(Entries on target coordinates)
= = = = =

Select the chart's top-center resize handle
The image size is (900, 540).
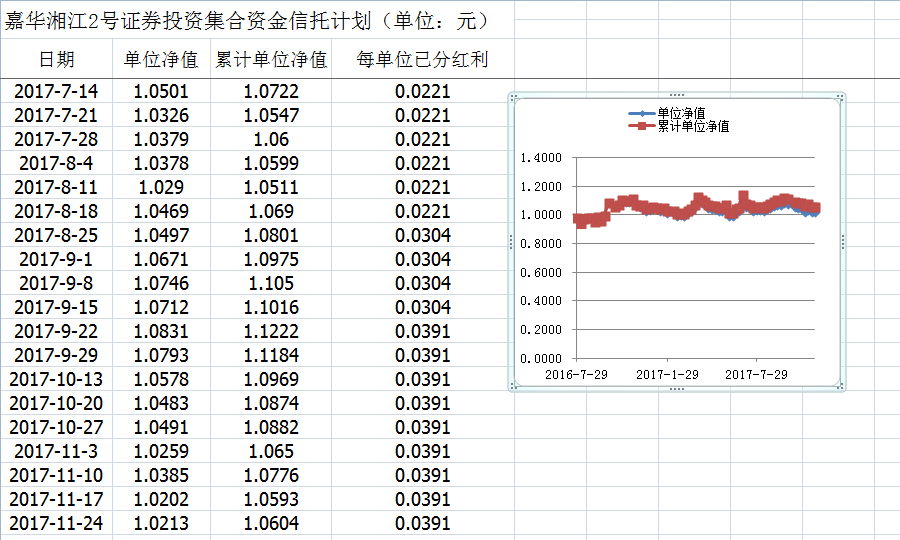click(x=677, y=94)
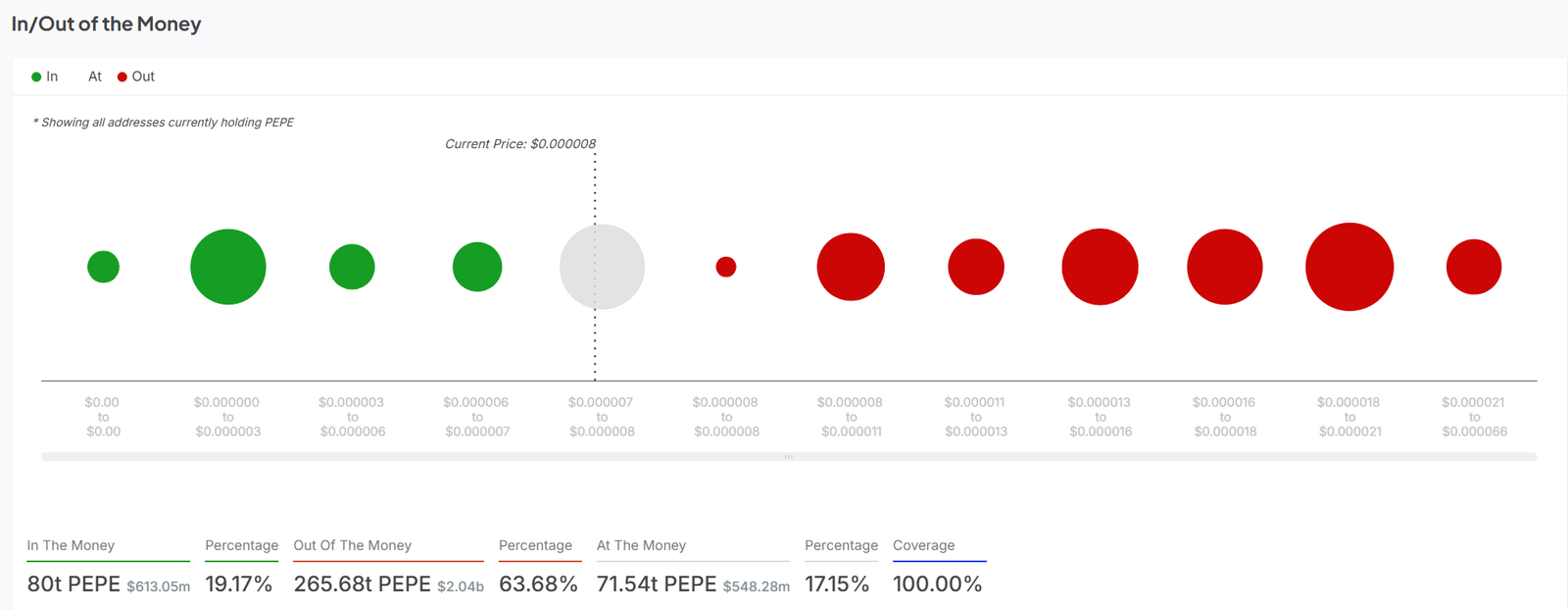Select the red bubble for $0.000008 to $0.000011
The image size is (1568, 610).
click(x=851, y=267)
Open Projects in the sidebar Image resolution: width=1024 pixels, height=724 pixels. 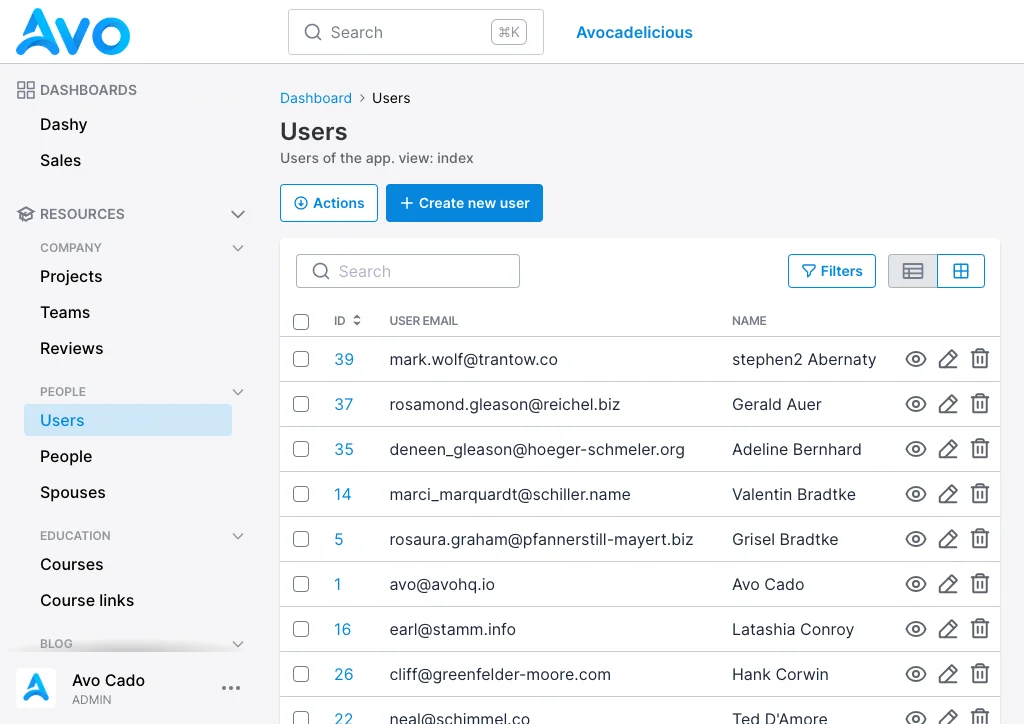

= = = = =

## GOAL
Format each line of the listing as a row in a Markdown table with the columns "Line No." and "Listing Text", skipping blank lines. Omit the pictures from the table.

## PROBLEM SOLUTION
| Line No. | Listing Text |
|---|---|
| 1 | Select the chart's top-center resize handle |
| 2 | The image size is (900, 540). |
| 3 | click(x=677, y=94) |
| 4 | Select the red bubble for $0.000008 to $0.000011 |
| 5 | The image size is (1568, 610). |
| 6 | click(x=851, y=267) |
| 7 | Open Projects in the sidebar Image resolution: width=1024 pixels, height=724 pixels.  |